Friday, July 1, 2016


(part 5 on Monday)

     Noreen came with me. In part, I wanted her moral support. A ghost turning up was no good sign for how long Grandma had. I also wanted her in the hall with me so people walking by might assume I was talking to her and not to someone they couldn’t see. I think also I wanted to show her off to Greenray, in case he was disappointed in me.

      He was still there when we got back. He was sitting on the ground with his eyes closed, and he’d taken his rifle apart. “Do you have a watch?” he asked. I told him yes. “Does it have a sweep hand?” It did. “When I say ‘go!’ start timing.” He took a breath, said “Go!” and began putting his rifle back together. It took him 76 seconds. He shook his head and said “It used to be under a minute.”

      I told Nory what was happening. “Why would a ghost carry a rifle? Ask him if he shot anyone.”

      “This your sister? Tell her I can hear her fine. I never shot anyone.” I repeated what he said. It would be boring to have to write in all the repeats; if you want verisimilitude, just imagine an adult American’s voice being echoed by a nine year old English girl’s. The American’s voice is deep but, to my disappointment, doesn’t drop g’s or use slang.
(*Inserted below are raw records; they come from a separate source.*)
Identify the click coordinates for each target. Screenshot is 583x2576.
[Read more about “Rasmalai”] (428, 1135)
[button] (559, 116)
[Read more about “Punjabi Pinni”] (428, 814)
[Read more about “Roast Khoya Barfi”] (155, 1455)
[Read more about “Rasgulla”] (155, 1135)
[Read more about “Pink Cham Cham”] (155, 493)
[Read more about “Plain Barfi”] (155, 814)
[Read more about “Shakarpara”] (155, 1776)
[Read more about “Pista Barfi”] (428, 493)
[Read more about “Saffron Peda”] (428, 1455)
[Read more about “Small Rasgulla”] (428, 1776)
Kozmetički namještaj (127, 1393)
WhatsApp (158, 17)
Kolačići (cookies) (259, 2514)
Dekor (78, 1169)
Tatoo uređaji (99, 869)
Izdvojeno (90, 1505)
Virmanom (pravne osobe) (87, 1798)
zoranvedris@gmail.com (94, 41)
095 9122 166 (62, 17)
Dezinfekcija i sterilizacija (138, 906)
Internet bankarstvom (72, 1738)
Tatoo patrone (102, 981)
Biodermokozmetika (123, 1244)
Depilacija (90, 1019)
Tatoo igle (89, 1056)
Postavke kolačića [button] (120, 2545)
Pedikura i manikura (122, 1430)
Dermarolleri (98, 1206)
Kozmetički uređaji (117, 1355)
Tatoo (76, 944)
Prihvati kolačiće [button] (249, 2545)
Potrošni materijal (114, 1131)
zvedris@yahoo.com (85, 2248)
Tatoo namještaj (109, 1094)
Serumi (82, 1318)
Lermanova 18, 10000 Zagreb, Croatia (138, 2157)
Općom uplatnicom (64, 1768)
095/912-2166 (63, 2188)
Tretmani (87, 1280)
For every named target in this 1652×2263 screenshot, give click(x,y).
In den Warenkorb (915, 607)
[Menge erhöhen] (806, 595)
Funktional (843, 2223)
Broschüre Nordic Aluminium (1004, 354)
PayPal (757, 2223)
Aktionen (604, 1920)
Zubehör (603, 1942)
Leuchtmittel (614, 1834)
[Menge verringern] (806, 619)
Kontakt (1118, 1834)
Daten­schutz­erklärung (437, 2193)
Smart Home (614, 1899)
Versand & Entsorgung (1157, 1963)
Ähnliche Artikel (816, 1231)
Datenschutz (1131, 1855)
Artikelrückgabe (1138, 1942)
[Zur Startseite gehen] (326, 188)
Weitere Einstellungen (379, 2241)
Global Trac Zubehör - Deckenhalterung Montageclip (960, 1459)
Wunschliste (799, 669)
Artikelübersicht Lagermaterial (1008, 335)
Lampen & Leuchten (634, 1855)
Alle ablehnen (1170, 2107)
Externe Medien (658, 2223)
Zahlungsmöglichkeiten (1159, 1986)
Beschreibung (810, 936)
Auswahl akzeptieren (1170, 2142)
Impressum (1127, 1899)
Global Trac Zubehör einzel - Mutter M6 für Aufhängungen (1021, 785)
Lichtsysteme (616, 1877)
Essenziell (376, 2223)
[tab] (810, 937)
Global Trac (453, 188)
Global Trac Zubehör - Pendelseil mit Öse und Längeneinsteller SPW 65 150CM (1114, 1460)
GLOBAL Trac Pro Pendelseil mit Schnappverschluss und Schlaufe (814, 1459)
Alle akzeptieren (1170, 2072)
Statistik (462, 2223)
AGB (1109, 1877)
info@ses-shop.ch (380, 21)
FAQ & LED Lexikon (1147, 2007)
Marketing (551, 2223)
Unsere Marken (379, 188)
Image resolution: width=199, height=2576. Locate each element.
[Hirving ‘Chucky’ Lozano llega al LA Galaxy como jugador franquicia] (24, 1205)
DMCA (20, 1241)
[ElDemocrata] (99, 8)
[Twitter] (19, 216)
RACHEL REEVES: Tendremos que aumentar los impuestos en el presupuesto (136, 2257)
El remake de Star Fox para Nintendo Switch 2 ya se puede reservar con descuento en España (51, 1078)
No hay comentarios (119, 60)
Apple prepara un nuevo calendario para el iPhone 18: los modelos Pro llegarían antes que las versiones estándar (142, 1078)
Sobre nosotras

      “Ask him if he has to wear his uniform because he died wearing it.”

      “What sense does that make? Besides, I was just wearing my underwear when I died. I’m in uniform because Annie liked my uniform. Tell you the truth, she hasn’t seen me for a long while; I’m counting on the uniform to help her recognize me.”

      “Do you love Grandma?”

      There was a thoughtful pause, as if he was trying to pick the exact words for what he wanted to say. “I was in love with an 18 year old girl named Annie Wilk. She had green eyes and freckles and short, curly hair. She was white, and that bothered me; I didn’t like white people, as a rule. I had a hard time believing she didn’t care I was colored.”


      “Black, girl; black. I knew her for just under three months, and I never heard her lie, or even come close. She and I were a good fit; if I’d’ve lived I think, despite all the white-black problems, we might have made a good life. I still think about her. But do I know the old woman in there? Does she remember me, or just my uniform, and being young?”